8. Biometric ATM's will replace the conventional ATM's across the country, apart from all banks investing in additional ATM's. Banks can authenticate the identity of the customer in three ways; most common being something the user knows (passwords or personal identification numbers), something the user has (a security token etc) or something the user is (a physical characteristic like fingerprint, palm geometry etc., called as biometric). With increasing threats on compromise of passwords and account take over's and misuse of cards, biometric form of authentication (which have withstood the test of scrutiny coming out as the most secure form) for ATM and POS transactions would be the way ahead. Statistics show that India's ATM density is around 35 ATM's per million people which is abysmally low compared to the US's ATM density of 1300. This is an area of focus for many banks clearly, offering a branding and marketing proposition for their investments apart from interchange revenues on usage.

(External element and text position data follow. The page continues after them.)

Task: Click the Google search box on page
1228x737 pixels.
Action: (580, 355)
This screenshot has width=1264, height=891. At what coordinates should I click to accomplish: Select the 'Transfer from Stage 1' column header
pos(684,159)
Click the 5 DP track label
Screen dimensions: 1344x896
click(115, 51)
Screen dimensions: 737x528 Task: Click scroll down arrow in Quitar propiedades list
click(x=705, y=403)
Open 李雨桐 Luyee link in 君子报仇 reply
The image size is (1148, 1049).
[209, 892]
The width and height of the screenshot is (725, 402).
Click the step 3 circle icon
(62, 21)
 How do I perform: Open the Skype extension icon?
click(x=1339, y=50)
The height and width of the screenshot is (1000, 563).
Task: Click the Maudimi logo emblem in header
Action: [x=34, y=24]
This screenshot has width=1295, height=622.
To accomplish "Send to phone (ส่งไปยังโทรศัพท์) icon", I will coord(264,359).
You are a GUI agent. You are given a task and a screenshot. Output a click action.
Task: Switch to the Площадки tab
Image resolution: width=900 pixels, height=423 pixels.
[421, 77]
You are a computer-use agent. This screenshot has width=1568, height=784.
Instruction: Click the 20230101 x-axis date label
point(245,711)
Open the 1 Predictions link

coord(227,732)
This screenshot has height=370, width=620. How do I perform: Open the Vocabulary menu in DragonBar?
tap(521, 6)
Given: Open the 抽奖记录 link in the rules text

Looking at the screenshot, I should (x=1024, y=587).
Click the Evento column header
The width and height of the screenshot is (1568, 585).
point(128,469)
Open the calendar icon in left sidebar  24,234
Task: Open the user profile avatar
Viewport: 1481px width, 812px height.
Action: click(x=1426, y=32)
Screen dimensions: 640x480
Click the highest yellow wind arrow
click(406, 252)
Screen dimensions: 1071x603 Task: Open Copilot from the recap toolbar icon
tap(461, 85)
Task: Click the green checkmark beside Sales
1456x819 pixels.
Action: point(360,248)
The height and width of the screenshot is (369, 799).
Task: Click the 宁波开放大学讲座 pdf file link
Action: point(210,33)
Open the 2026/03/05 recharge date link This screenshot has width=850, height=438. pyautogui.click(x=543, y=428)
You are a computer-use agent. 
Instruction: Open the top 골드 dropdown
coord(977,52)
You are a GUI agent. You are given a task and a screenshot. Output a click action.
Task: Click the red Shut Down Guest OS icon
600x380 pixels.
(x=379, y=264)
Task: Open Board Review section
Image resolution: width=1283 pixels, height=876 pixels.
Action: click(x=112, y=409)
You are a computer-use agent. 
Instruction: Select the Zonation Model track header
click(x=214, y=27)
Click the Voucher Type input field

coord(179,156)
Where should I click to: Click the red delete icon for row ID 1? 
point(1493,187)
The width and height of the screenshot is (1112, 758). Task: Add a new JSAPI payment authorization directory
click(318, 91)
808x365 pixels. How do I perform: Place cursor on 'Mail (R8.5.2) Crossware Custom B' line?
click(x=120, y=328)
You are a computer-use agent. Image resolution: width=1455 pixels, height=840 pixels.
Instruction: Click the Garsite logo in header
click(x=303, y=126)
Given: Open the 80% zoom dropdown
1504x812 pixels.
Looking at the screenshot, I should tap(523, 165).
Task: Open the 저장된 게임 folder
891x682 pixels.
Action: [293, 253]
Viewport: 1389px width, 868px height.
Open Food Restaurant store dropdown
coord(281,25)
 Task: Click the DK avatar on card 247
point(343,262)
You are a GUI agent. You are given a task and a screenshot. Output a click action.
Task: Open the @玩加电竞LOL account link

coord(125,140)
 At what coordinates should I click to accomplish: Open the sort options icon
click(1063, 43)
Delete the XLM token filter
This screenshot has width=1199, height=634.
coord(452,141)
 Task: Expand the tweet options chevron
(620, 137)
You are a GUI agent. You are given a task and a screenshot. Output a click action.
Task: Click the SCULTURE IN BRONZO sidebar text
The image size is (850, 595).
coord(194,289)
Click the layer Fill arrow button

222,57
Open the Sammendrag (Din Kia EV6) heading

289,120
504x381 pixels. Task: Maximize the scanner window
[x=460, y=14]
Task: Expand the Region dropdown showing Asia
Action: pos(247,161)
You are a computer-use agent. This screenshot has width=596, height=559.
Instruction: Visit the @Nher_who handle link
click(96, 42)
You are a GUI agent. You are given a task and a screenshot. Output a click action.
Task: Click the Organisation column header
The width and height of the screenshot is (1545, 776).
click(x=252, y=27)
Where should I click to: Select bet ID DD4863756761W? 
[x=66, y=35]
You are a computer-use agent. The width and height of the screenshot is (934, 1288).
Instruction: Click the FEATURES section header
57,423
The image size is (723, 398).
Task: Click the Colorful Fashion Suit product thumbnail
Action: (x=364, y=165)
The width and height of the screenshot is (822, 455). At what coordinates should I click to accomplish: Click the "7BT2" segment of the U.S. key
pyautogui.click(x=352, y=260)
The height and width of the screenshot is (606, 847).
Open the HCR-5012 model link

9. Cheques will gradually be phased out and replaced by RTGS and NEFT and other electronic forms of money transfers and payment mechanisms offering superior turnaround times. Operational efficiency in processing electronic payment mechanisms will undergo a radical change, with the beneficiary receiving the credit real time online.
10. The 2010 Census process which has begun is going to throw up interesting focus areas for Banks. The demographics of our country, with 54% of the Indian population being under 25 years of age and 60% within 40 years of age, will be a key driver to create a large retail customer base. With increasing income levels and an annual GDP growth of 8.5-9% predicted for the next 2-3 years, this segment is a good target market to sell insurance, mutual funds, credit cards etc.
With so much of talk about inclusive growth and focus on rural development, there is a considerable gap between demand and supply for all financial services, especially in rural segments. Almost 70% of the rural population does not have a bank account, 85% do not have access to credit and less than 10% have any kind of insurance (life, health, crop insurance etc). More importantly, still 60% of the rural poor borrow from moneylenders, friends and other sources.
While banks have largely stayed away from lending to this segment leaving it to the microfinance companies and institutions, the statistics suggest that non-performing loans in the rural sector are similar to urban averaging between 1-2%. It would make enormous business sense for banks and over the next few years, we would be seeing many banks enter into micro finance which will, hopefully narrow the gap between banking services provided in urban and rural India.
Here's a look at some statistics on how the various segments within the Banking industry today are placed in terms of financial strength to take on these challenges:
• SBI & Associates have been aggressive in their ability to attract capital, deposits and investments and have been in the forefront in advances, followed by nationalized banks and other scheduled banks. This also shows in their increase in income from interest and other incomes. Foreign banks have been very cautious in their advances.
• Foreign Banks have a distinct advantage - their Business per employee is almost 100% better than most banks in India and their profit per employee is 400% higher. Their cost of funds (CoF) is also significantly lower by almost 25% compared to all banks and they have performed well to get superior returns on assets. A superior CRAR, higher than the overall industry average gives a lot of comfort but a significantly higher net NPA ratio at 1.80 is still a cause of concern.